*PASSAGE TO READ*:
━━━━━━━━━━
My name is Tony O'Hagan.
I'm an emeritus professor at
the University of Sheffield.
0:15
We'll begin by just reviewing
the course as a whole.
There are four talks in it.
This is the last one,
and the first was on
Uncertainty and Probability,
then we had One Distribution,
One Expert, then
Multiple Experts,
and today we're going to be
doing Skills and Resources.
We'll be talking
about the roles of
the facilitator and the
recorder and we'll be
talking briefly about
multivariate elicitation,
and then we'll look
at some case studies.
0:41
If you've just
finished looking at
Part 3 (Multiple Experts),
in that part, we considered
the general problem of
eliciting a single distribution
from multiple experts.
We looked at different
ways of doing that.
We saw how SHELF approaches it
using behavioural
aggregation with
several key features and then we
looked at various SHELF methods
for eliciting judgements.
━━━━━━━━━━
*DATA LINES*:
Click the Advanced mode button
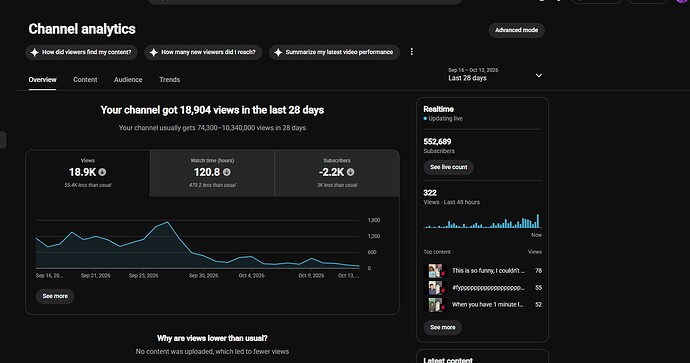The image size is (690, 363). point(517,30)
━━━━━━━━━━
*GIVEN TASK A*:
Answer these questions using the elicitation course transcript, one answer per line:
(i) At which university is the speaker an emeritus professor?
(ii) How many talks make up the course?
(iii) What kind of aggregation does SHELF use when eliciting a single distribution from multiple experts?
*GIVEN TASK B*: Proceed with the elicitation course transcript, picking up right after its final line.

*ANSWER A*:
(i) The University of Sheffield
(ii) Four
(iii) Behavioural aggregation

*ANSWER B*:
Different techniques you can use
within the SHELF framework.
Again, for eliciting from
individual experts and from
a group in the context of a
single quantity of interest.
1:14
In this part, we will look
at various tasks that we
have to address before
the elicitation
workshop takes place.
A lot of preparation is needed.
We'll give some insights into
the key roles of
facilitator and recorder.
They're skilled roles,
particularly the facilitator,
and they're really
something that you need to
practice before you can
become really competent
and confident in doing it.
We'll talk a little bit about
the key roles of
facilitator and recorder.
I will just introduce
the topic of multivariate
elicitation.
This is quite complex and
we're not going to have
time to deal with it
properly in this course,
but at least give you a
hint of how these things
work when we're dealing with
more than one
quantity of interest.
Finally, I'll do two
more case studies.
One involving hay fever
and one involving asthma,
and we'll see really through
those more complicated ways
that SHELF will be working.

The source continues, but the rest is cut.